What the task requires:
Go through the records and copy each line where the string "görmək" occurs.

(Input records begins)

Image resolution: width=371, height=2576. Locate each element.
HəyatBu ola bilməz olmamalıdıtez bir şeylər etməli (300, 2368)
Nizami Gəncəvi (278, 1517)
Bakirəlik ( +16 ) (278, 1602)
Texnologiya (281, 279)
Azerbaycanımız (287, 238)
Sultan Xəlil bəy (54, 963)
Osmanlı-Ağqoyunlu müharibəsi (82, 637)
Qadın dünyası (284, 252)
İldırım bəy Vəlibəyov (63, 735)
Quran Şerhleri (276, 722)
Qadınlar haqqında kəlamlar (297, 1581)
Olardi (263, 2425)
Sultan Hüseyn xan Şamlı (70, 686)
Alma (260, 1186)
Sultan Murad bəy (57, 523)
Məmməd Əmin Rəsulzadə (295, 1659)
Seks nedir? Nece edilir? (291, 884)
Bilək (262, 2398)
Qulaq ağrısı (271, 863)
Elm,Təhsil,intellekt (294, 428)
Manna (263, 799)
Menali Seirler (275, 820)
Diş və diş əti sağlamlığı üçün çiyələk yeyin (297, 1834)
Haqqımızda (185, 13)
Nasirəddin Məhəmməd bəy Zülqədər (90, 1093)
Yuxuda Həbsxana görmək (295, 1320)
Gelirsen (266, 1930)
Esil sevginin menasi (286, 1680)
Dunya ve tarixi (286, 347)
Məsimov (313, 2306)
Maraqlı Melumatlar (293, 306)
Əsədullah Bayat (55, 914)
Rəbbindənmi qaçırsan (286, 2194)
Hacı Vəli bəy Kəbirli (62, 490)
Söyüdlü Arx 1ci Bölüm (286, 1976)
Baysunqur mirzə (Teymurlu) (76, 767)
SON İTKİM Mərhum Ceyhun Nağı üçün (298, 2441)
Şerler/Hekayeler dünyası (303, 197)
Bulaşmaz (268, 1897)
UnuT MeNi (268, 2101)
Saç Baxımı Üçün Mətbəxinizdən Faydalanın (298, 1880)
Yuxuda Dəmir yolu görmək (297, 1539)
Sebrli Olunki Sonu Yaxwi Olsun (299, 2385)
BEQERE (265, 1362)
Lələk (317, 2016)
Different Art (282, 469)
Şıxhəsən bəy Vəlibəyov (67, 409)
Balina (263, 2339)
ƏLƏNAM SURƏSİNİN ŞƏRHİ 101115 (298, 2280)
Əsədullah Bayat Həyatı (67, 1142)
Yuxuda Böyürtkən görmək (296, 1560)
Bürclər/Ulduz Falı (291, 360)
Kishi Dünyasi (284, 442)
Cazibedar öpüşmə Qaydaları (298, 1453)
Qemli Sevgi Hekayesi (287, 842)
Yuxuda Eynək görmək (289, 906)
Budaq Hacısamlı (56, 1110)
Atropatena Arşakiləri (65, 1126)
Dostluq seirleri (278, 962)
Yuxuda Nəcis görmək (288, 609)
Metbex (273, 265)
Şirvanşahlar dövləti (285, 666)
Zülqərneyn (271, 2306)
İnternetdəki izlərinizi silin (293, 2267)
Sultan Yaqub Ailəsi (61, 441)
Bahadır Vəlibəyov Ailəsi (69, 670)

(Input records ends)

Answer below:
Yuxuda Həbsxana görmək (295, 1320)
Yuxuda Dəmir yolu görmək (297, 1539)
Yuxuda Böyürtkən görmək (296, 1560)
Yuxuda Eynək görmək (289, 906)
Yuxuda Nəcis görmək (288, 609)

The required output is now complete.